Kenanga Research & Investment

Malaysia External Trade - Exports fell in January after a sudden rebound last month

kiasutrader
Publish date: Thu, 05 Mar 2020, 09:19 AM

● Exports swung into contraction in January after a surprise rebound in December last year, beating house forecast but below market expectation (-1.5% YoY; consensus: -1.6%; KIBB: 0.8%; Dec: 2.7%)

- MoM: exports fell even sharper at -2.7% (Dec: 6.8%).

● Product-wise, sharp drop in palm oil & palm-oil based products shipments as well as further contraction in E&E exports (38.6% share of exports) outweighed the surge in rubber gloves exports

- Palm oil & palm oil-based products (1.2%; Dec: 20.9%): slowed after expanding at its fastest pace since May 2017 last month amid a palm oil dispute between Malaysia and India. It fell 5.5% MoM (Dec: +7.7%).

- E&E (-5.5%; Dec: -5.4%): continued its downtrend for the sixth straight month, mainly due to an extended drop in shipments of thermionic valves & tubes (-1.9%; Dec: -0.9%) and electronic integrated circuits (-1.2%; Dec: - 5.5%).

- Rubber gloves (12.8%; Dec: 7.4%): surged to a 13-month high on sustained global demand growth and is expected to ticked higher in the succeeding months due mainly to demand for surgical gloves to be used for COVID-19 treatment.

● By destination, the fall in exports was attributable to sluggish demand from China and EA-7

- CN (-5.7%; Dec: 17.8%): contracted to a 3-month low as COVID-19 ripple effect begins to hit demand.

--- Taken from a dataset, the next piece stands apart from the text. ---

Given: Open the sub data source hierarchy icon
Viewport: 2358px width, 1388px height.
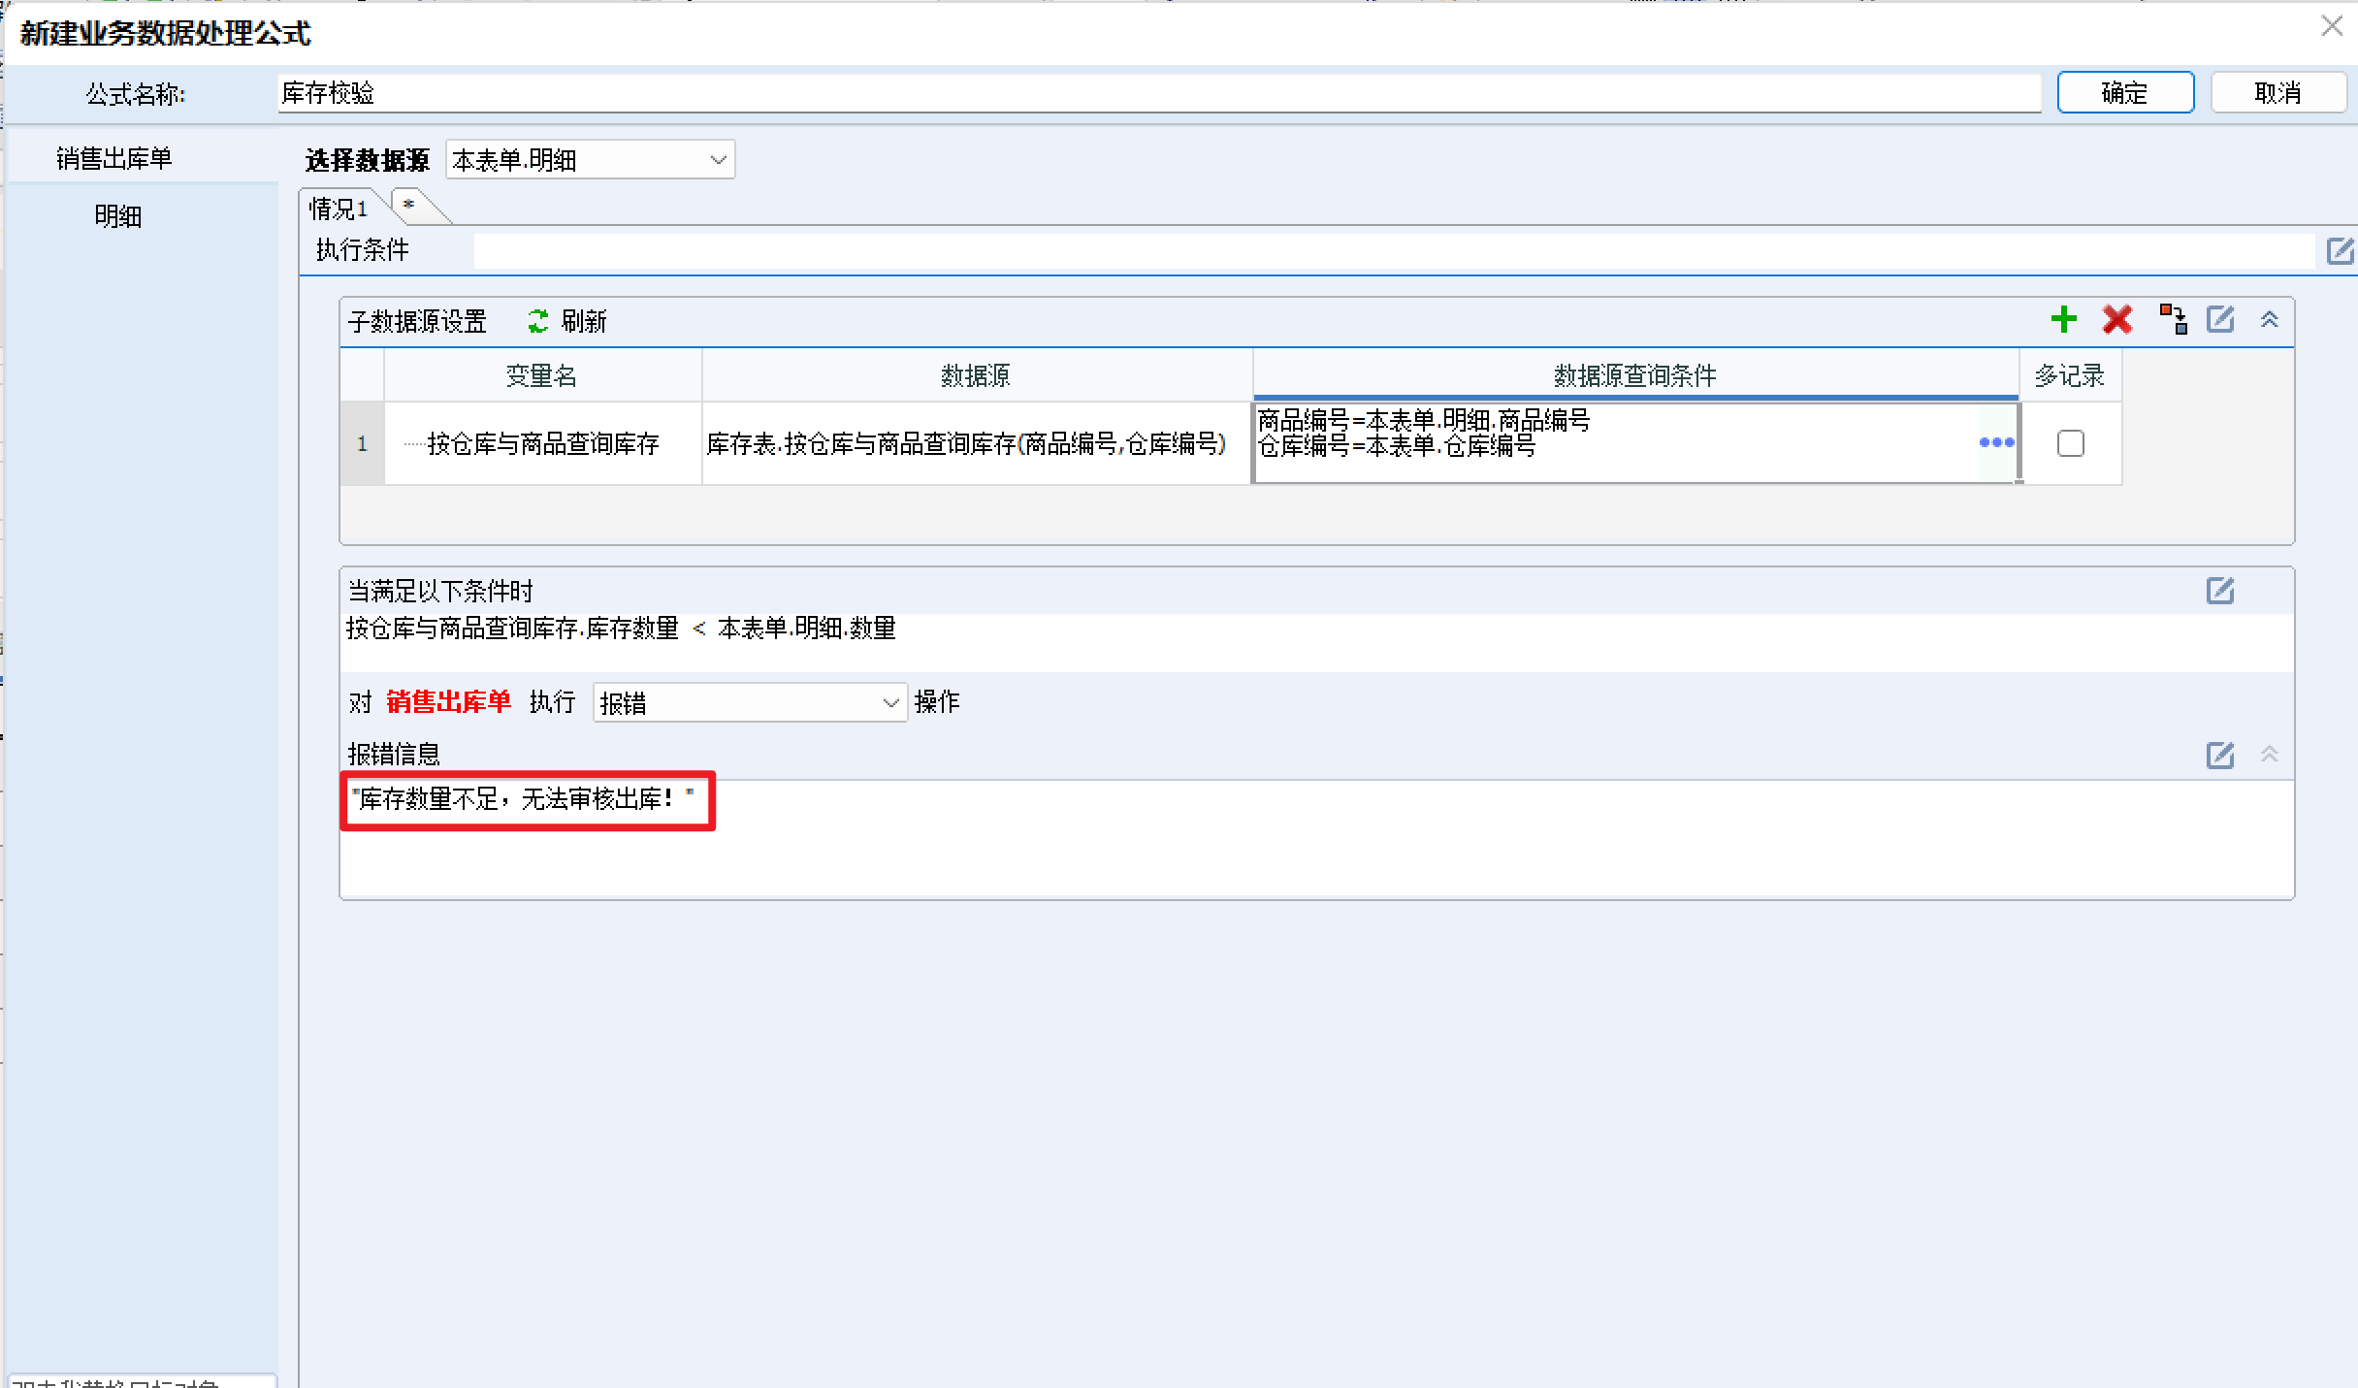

- EA-7 (-3.9%; Dec: -0.2%): larger contraction as a result of weak export to Thailand (-19.8%; Dec: -7.3%), fastest deceleration since August 2012. In addition, exports to HK extended its drop on the negative impact of the prodemocracy rally.

- US (9.5%; Oct: 15.1%): softer growth after posting notable gains in the previous month.

● Meanwhile, imports fell by 2.4% (consensus: -1.4%; KIBB: -1.8%; Dec: 1.0%)

- Due to decrement in imports of intermediate goods (3.7%; Dec: 6.2%) coupled with continuous drop in imports of capital goods (-15.0%; Dec: -11.0%). Furthermore, imports of consumption goods shrank to a 3-month low (- 1.0%; Dec: 3.2%) attributable to significant deflated demand of household food and beverages.

- Meanwhile, re-exports fell sharply by 6.7% (Dec: -0.3%).

● Trade surplus slightly narrowed to RM12.0b (consensus: RM10.7b; KIBB: RM13.5b; Dec: RM12.5b) as imports declined at a much faster pace than imports

● January’s trade performance is expected to be a precursor to an overall slowdown of exports in 1Q20 which is in line with our projection of slower GDP growth forecast of 3.2% (4Q19: 3.7%)

● Following an expected slowdown of exports in the 1H20, it is expected to gradually recover in the 2H20, bringing the whole of 2020 exports to chart a single-digit growth of between 1.0-4.0% (2019: -1.7%) on the assumption that the impact of COVID-19 is brought under control

- In the short term, the outlook remains negative amid heightened external risks, in particular, the unceasing spread of the new coronavirus which is spreading outside of its ground zero rapidly, eliciting panic and dragging global economy to a possible recession. Besides, it is magnified by heighten geopolitical tension, growth slowdown in a key trading partner and US-China trade uncertainty.

- Nonetheless, we expect the RM20.0b economic stimulus package to cushion the growth slowdown, apart from the back-to-back interest rate cuts by BNM and a potential upturn in the tech sector. Hence, we maintain our baseline GDP growth forecast of 4.0% in 2020 (2019: 4.3%).